• **Problem statement**
Pull out every line below that contains the string "width". Case counts, so a match must have the same capital and small letters.

• **Data listing**
>> begin

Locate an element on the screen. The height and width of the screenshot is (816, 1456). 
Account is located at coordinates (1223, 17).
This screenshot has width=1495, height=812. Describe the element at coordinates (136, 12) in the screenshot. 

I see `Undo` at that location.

>> end
>> begin

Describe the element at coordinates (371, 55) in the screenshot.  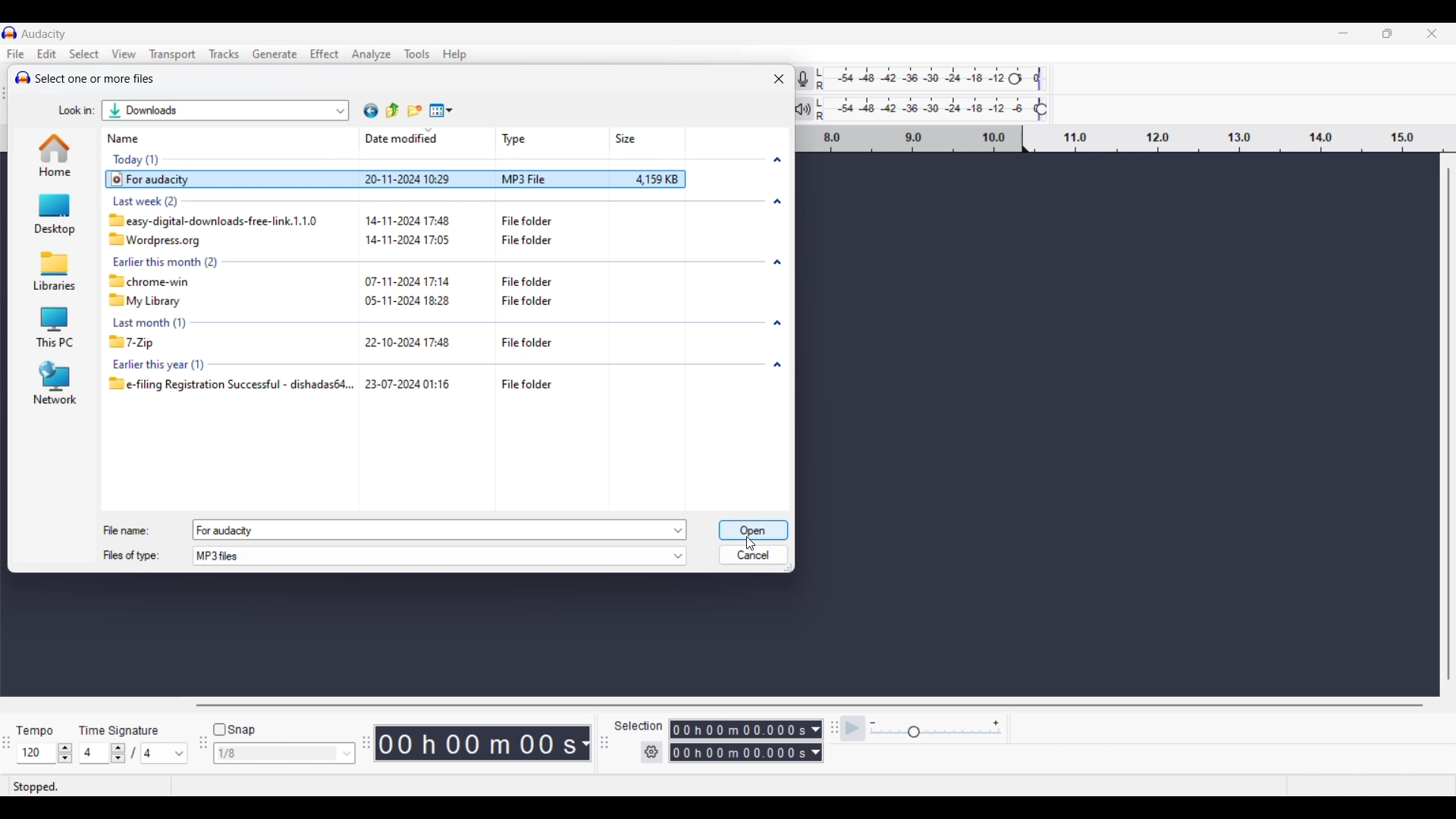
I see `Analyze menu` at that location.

>> end

• **Exercise output**
Locate an element on the screen. The height and width of the screenshot is (816, 1456). 
This screenshot has width=1495, height=812. Describe the element at coordinates (136, 12) in the screenshot. 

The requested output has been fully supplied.